For us, this means concretely: Our Labelizer will become smarter. Soon, automatic benchmarks, feed analyses, and other product clusters will flow into our labels via AI. Aim: Agencies will only roughly indicate the direction - and the rest will run automatically.
3. Influencer marketing? No. Feed-fluencing!
Many speakers emphasized: The classic influencer wave is flattening. What remains: Authentic stories, real product proximity.
Our thought: Why not apply the same idea to product data? A good feed already tells a story today - through titles, product images, pricing positioning. Those who understand this don’t “fluenct” on TikTok - but directly in Google Ads and the shopping algorithm.
4. Team culture instead of constant pressure
Angela Ahrendts said in her talk: “Great teams don’t scale on pressure - but on purpose.” And honestly: For us as well, OMR was a kind of team building with purpose. We didn’t just pitch, but also reflected, celebrated, and discussed new ideas.
Side benefit: We sketched some features for our Labeling Tool on a beer mat in the evening - and validated them the next day.
5. AI2C - The customer journey is being rewritten
Amy Webb sketched a near future where not searching but predicting happens. Multi-agent systems, AI-generated touchpoints, product recommendations before the customer even knows what they need.

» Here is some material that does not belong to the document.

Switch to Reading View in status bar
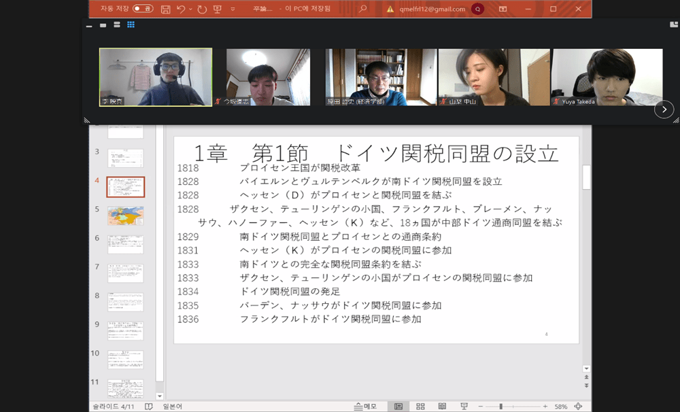The width and height of the screenshot is (680, 412). coord(442,406)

What does this have to do with Google Ads? Everything. Because if the journey starts earlier, the feed becomes the first impression. Those who optimize smartly here - with titles, labels, margin rules - win early. And cheaply.
Conclusion: CSS is not a peripheral issue, but your performance foundation
The conversations at OMR confirmed it: Many advertisers have not yet fully utilized CSS. Yet it is often the underestimated lever for more efficient campaigns - especially in conjunction with labeling & feed optimization.
We come out of the week with a clear mindset: Label Up will be more than CSS. We are building the infrastructure with which agencies and retailers can scale based on data - from product synchronization to conversion.